» **Task directions**:
Please write out all the data exactly as shown.

[[ Provided material, beginning ]]

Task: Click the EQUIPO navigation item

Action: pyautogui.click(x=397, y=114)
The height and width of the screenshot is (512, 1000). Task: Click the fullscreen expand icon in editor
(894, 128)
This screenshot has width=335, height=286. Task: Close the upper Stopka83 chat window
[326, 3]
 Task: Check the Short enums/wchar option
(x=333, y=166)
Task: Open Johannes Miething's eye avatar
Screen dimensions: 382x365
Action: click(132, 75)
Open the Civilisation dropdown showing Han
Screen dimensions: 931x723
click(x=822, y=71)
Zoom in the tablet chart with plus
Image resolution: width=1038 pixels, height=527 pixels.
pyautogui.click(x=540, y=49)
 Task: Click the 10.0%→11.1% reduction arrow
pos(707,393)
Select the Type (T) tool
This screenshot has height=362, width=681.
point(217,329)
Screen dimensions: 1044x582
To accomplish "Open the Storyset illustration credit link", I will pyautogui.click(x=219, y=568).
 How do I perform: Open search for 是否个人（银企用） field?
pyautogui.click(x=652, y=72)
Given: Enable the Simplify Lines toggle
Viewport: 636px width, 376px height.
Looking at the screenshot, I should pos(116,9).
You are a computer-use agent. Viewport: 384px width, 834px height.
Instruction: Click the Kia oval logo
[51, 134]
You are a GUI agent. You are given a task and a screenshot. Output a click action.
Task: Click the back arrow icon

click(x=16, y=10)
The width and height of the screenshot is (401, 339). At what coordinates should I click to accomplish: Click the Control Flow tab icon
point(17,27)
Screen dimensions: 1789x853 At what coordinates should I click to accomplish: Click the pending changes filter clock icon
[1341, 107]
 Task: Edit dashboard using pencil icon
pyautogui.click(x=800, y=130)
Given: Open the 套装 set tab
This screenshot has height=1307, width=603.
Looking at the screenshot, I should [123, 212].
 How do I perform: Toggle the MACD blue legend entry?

[[ Provided material, end ]]

» **Exercise output**:
Task: Click the EQUIPO navigation item

Action: pyautogui.click(x=397, y=114)
The height and width of the screenshot is (512, 1000). Task: Click the fullscreen expand icon in editor
(894, 128)
This screenshot has width=335, height=286. Task: Close the upper Stopka83 chat window
[326, 3]
 Task: Check the Short enums/wchar option
(x=333, y=166)
Task: Open Johannes Miething's eye avatar
Screen dimensions: 382x365
Action: click(132, 75)
Open the Civilisation dropdown showing Han
Screen dimensions: 931x723
click(x=822, y=71)
Zoom in the tablet chart with plus
Image resolution: width=1038 pixels, height=527 pixels.
pyautogui.click(x=540, y=49)
 Task: Click the 10.0%→11.1% reduction arrow
pos(707,393)
Select the Type (T) tool
This screenshot has height=362, width=681.
point(217,329)
Screen dimensions: 1044x582
To accomplish "Open the Storyset illustration credit link", I will pyautogui.click(x=219, y=568).
 How do I perform: Open search for 是否个人（银企用） field?
pyautogui.click(x=652, y=72)
Given: Enable the Simplify Lines toggle
Viewport: 636px width, 376px height.
Looking at the screenshot, I should pos(116,9).
You are a computer-use agent. Viewport: 384px width, 834px height.
Instruction: Click the Kia oval logo
[51, 134]
You are a GUI agent. You are given a task and a screenshot. Output a click action.
Task: Click the back arrow icon

click(x=16, y=10)
The width and height of the screenshot is (401, 339). At what coordinates should I click to accomplish: Click the Control Flow tab icon
point(17,27)
Screen dimensions: 1789x853 At what coordinates should I click to accomplish: Click the pending changes filter clock icon
[1341, 107]
 Task: Edit dashboard using pencil icon
pyautogui.click(x=800, y=130)
Given: Open the 套装 set tab
This screenshot has height=1307, width=603.
Looking at the screenshot, I should [123, 212].
 How do I perform: Toggle the MACD blue legend entry?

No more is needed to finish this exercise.